WORK TO COMPLETE
Count the lines of the records below that contain the word "screenshot", and give only that number.
━━━━━━━━━━━━━━━━━━━━
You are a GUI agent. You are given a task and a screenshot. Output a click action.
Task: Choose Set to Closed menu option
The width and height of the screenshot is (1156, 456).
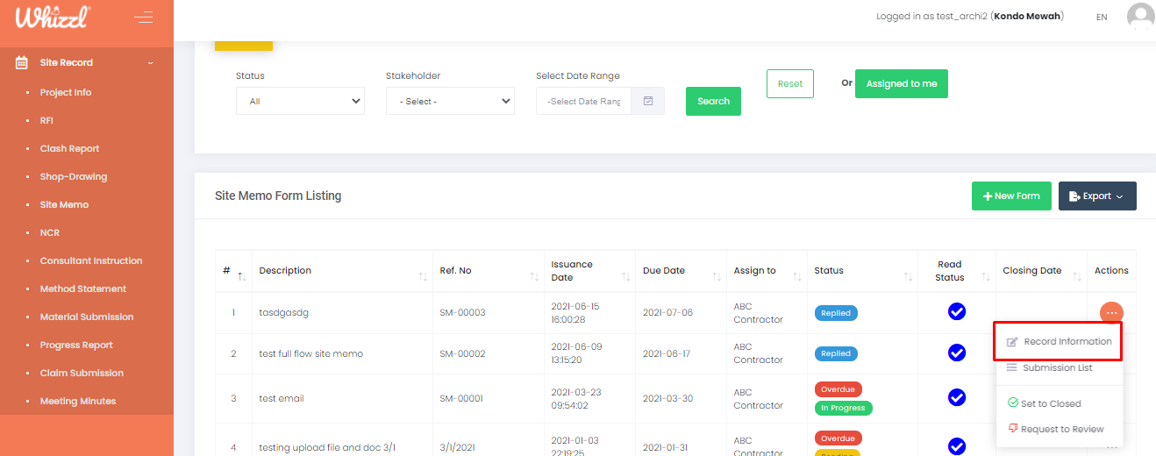(x=1051, y=403)
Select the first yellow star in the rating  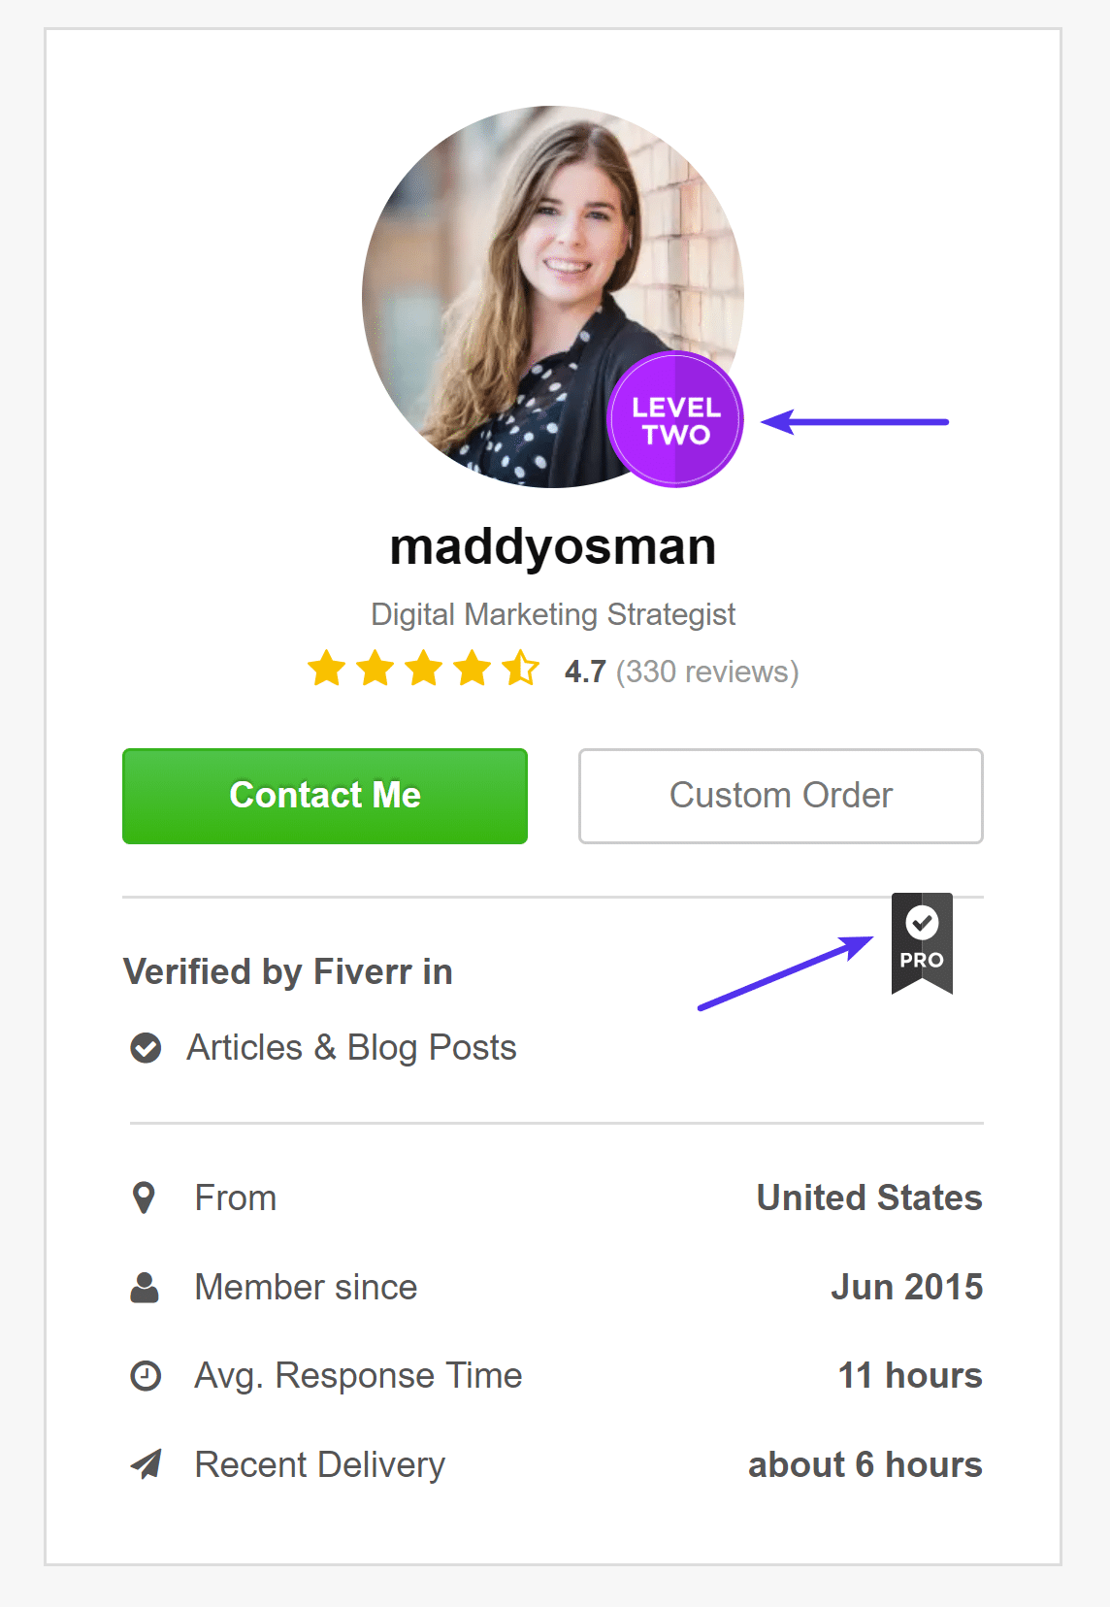point(324,669)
━━━━━━━━━━━━━━━━━━━━
FINISHED ANSWER
2